Risk factors for eating disorders: investigating the relationships between global self-esteem, body-specific self-esteem and dietary restraint
© Dorairaj et al; licensee BioMed Central Ltd. 2013
Published: 14 November 2013
Low Global Self-Esteem (GSE) is a well-established risk factor for eating disorders. Whilst GSE may be defined as an overall evaluation of oneself, evidence suggests that self-esteem is a multidimensional construct involving the evaluation of specific facets of oneself. It is proposed that a Specific Self-Esteem will have stronger associations with a relevant behaviour than GSE. One example of a Specific Self-Esteem, Body-Specific Self-Esteem (BSSE), involves evaluating oneself in terms of body shape. This study investigated relationships between GSE, BSSE and dietary restraint (DR). It was hypothesised that BSSE would be more closely related to DR than GSE, and that the relationship between GSE and DR would be mediated by BSSE. Male (N=139) and female (N=133) adolescents, participants in the Prevention Across the Spectrum randomized control trial, completed the Rosenberg Self-Esteem Scale, gender-specific Body Dissatisfaction scales and the Restraint subscale of the Dutch Eating Behaviour Questionnaire at baseline.
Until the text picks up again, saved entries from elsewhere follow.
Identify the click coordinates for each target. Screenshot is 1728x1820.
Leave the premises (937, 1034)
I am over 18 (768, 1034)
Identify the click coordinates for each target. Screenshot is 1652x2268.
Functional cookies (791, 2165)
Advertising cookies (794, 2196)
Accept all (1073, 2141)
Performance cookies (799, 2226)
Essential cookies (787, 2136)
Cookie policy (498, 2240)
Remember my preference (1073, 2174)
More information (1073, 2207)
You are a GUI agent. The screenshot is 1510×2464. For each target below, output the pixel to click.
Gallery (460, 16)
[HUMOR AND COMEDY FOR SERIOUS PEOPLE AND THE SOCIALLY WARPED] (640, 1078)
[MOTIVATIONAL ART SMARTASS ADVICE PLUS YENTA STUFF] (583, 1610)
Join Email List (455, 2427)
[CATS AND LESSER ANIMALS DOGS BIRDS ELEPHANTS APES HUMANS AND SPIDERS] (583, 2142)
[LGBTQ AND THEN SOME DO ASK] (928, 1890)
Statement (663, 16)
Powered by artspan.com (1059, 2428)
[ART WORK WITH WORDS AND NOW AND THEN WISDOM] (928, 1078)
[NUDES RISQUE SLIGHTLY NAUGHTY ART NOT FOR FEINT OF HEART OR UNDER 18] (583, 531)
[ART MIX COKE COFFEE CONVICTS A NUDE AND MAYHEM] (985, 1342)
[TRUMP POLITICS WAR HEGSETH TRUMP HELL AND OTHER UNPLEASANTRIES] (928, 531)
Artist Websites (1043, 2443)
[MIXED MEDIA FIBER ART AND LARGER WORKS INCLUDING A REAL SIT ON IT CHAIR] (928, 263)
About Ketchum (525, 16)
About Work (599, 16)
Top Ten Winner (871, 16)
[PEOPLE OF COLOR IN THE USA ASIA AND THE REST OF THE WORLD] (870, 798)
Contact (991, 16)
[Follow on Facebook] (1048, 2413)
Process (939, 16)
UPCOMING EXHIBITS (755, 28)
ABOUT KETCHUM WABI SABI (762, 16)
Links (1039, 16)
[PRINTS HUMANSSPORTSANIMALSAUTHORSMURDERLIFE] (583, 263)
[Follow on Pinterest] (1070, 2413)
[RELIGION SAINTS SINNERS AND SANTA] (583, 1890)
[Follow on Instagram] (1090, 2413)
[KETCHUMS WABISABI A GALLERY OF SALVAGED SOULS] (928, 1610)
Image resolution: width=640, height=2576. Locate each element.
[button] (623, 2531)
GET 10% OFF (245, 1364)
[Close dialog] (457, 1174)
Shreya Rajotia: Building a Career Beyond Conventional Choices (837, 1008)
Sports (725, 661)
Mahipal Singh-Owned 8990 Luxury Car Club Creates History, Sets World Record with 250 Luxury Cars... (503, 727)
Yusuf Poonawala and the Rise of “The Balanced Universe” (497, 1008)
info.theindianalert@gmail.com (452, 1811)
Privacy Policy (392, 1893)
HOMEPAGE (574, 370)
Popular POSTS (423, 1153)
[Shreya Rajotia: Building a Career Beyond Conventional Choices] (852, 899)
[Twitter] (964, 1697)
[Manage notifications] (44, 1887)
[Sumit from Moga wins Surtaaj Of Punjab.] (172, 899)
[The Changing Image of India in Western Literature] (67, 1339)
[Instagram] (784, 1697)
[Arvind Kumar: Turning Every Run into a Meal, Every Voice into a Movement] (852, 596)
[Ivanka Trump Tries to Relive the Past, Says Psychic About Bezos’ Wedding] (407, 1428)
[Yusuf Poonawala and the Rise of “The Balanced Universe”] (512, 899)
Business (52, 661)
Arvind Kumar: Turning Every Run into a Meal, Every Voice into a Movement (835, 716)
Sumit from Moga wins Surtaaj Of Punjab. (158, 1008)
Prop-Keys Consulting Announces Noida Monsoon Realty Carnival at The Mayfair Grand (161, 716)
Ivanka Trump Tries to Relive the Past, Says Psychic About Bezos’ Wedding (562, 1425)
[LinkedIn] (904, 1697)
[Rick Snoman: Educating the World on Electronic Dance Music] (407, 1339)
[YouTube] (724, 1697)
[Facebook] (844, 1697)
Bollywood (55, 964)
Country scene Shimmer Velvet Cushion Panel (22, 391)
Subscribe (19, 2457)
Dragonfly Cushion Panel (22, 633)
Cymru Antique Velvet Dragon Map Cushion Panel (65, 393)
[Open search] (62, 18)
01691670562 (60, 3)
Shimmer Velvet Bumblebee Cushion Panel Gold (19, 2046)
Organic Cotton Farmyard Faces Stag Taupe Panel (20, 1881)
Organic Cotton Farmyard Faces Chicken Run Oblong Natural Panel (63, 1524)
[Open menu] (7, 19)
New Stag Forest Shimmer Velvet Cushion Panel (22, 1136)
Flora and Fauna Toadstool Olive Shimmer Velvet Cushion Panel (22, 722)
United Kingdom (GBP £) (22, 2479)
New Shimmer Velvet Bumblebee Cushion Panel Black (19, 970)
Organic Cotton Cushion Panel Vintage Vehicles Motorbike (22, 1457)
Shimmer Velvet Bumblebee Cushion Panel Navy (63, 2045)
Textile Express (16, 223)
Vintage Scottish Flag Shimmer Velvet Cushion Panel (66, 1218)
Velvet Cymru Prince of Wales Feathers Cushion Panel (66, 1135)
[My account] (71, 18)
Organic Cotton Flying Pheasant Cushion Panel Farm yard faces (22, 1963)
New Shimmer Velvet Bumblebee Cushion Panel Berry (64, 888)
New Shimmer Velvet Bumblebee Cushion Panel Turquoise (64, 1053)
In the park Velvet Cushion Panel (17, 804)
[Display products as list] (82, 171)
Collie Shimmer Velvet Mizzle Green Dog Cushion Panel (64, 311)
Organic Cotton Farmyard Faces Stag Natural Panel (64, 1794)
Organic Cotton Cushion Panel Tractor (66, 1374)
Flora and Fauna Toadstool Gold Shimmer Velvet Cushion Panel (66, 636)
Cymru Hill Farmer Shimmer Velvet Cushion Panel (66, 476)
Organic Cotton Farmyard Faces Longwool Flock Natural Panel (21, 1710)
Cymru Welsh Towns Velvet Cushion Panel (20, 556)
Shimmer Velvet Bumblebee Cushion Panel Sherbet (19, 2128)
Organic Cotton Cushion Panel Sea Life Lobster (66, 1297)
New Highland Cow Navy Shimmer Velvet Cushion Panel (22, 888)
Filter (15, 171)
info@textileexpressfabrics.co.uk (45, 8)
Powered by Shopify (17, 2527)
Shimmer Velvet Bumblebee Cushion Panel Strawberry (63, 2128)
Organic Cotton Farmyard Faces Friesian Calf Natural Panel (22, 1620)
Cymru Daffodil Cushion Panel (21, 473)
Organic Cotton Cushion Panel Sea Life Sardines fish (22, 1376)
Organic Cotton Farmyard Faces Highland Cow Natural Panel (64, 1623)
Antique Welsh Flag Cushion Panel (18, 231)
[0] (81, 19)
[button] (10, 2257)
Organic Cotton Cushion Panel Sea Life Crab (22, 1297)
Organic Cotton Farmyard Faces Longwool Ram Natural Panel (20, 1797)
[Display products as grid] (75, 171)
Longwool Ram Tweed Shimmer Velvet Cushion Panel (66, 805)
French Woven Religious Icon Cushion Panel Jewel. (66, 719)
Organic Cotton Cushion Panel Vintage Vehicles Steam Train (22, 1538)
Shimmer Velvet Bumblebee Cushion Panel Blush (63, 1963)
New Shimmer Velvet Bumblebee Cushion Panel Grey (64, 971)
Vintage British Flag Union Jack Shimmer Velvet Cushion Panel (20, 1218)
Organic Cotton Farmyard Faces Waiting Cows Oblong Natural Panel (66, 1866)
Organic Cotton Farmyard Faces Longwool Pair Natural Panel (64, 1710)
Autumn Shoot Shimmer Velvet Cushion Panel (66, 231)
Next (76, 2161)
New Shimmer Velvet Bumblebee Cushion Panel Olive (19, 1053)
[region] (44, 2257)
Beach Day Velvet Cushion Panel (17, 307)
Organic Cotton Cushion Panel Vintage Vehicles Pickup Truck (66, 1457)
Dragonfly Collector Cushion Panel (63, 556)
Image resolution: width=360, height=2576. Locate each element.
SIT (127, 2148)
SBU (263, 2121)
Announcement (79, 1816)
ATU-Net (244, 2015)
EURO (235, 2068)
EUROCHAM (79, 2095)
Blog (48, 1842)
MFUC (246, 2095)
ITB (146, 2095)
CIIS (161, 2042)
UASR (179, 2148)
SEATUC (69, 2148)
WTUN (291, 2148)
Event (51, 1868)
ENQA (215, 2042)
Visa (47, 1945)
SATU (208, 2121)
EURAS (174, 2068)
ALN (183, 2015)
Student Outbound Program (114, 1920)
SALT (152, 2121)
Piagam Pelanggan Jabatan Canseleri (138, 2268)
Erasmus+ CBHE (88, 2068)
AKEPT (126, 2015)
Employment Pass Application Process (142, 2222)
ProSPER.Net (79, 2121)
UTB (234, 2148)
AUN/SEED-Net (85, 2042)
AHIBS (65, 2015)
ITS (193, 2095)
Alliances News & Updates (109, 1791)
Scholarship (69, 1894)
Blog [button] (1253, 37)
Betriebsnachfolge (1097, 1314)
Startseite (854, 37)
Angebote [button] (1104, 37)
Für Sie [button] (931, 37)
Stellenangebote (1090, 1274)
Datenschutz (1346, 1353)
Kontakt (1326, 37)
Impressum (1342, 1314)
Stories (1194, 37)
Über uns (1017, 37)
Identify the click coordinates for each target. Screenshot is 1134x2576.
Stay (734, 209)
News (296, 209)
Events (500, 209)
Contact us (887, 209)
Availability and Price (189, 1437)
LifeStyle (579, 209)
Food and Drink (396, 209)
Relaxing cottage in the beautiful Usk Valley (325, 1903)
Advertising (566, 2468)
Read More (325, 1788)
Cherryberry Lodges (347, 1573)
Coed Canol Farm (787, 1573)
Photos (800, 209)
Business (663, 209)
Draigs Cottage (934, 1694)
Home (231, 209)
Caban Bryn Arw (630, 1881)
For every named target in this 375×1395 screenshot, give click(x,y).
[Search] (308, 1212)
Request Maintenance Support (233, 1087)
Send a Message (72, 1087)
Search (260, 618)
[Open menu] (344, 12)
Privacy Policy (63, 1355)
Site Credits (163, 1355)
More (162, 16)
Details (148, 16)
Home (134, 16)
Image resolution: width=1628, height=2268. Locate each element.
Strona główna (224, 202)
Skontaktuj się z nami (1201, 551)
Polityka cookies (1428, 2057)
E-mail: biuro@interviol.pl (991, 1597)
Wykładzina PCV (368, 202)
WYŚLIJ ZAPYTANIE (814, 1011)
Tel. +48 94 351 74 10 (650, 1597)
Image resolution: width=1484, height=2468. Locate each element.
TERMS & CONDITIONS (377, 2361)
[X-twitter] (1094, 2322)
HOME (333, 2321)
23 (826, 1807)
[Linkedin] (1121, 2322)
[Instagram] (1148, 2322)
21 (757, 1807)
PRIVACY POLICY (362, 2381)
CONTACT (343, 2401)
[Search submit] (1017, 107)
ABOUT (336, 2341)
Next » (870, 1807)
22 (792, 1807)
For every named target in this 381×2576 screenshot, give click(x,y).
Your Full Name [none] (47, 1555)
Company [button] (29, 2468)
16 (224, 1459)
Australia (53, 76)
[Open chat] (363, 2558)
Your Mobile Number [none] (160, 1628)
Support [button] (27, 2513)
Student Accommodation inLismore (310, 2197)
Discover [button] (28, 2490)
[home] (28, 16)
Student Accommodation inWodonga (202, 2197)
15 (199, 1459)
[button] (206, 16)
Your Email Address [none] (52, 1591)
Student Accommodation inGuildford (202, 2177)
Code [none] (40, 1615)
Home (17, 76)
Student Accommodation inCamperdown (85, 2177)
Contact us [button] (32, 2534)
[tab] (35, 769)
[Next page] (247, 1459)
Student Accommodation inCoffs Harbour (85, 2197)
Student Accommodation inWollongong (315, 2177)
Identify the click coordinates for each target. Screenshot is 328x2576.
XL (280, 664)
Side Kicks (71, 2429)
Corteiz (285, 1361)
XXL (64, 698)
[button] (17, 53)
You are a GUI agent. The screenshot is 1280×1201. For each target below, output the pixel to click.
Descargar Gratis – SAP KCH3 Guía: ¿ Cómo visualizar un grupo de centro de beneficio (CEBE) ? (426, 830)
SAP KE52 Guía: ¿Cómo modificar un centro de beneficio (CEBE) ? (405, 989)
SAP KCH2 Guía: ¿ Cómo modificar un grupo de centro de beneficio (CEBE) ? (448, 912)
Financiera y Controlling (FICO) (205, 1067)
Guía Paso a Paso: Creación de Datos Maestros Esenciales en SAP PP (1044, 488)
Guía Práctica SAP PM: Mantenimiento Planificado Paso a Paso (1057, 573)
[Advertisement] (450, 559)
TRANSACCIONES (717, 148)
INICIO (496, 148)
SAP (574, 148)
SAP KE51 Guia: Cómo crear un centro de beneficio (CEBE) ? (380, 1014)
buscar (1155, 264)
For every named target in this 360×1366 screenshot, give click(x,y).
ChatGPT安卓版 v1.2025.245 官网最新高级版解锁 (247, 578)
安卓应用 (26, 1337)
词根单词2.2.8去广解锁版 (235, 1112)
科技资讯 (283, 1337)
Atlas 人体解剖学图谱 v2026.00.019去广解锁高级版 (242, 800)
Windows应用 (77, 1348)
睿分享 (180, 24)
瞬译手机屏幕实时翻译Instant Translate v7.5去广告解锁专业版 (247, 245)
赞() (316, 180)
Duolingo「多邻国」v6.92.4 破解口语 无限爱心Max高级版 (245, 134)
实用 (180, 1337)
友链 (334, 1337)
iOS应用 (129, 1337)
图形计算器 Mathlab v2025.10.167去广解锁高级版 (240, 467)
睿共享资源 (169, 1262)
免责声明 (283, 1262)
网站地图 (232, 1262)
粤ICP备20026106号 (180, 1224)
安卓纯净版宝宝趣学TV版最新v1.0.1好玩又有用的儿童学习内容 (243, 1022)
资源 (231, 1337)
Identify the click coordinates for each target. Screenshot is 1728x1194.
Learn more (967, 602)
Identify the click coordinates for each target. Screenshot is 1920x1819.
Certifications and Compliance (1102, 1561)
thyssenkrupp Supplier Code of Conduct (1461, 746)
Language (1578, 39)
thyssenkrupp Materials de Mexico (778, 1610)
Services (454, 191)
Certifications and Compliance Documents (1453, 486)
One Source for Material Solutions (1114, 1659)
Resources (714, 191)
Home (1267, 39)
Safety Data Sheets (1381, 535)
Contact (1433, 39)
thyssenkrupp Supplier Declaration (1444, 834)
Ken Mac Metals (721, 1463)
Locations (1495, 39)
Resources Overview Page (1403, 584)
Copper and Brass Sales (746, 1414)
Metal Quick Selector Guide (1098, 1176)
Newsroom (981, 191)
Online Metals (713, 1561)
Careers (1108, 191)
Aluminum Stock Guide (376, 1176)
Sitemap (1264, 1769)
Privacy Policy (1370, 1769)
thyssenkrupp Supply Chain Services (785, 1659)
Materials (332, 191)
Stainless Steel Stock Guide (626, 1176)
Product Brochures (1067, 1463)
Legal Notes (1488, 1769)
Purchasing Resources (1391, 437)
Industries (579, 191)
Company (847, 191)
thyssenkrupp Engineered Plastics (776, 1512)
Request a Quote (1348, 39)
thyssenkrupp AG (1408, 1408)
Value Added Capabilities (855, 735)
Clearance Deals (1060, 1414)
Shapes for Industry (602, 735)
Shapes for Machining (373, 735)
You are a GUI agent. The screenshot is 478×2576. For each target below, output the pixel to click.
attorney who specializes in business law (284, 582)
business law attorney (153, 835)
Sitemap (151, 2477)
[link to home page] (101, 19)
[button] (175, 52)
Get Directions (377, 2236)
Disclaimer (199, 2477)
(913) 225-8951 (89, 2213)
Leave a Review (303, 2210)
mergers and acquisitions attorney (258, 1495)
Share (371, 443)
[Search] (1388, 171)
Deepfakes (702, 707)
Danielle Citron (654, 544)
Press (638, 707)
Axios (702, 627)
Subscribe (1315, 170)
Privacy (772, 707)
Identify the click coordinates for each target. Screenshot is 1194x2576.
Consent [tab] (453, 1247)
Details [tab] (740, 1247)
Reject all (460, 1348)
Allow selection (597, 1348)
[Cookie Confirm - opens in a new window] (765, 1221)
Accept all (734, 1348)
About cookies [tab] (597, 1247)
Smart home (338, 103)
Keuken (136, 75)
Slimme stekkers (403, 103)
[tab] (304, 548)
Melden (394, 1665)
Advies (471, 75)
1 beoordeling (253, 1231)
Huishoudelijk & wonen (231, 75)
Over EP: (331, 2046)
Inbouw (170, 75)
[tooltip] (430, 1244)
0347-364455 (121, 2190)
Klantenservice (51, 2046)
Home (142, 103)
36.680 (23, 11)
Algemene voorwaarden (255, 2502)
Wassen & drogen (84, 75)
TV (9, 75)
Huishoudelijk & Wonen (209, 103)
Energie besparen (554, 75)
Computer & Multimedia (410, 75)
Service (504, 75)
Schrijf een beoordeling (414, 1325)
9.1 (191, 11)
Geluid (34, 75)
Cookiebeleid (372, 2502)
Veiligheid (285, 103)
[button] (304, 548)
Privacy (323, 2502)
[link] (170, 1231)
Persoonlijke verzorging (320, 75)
Results show that, for both genders, BSSE was more closely related than GSE to DR. In fact, among girls, there was no significant relationship between GSE and DR. Among boys, BSSE fully mediated the relationship between GSE and DR. Findings suggest that eating disorder prevention programs should prioritise targeting BSSE over GSE.
This abstract was presented in the Prevention stream of the 2013 ANZAED Conference.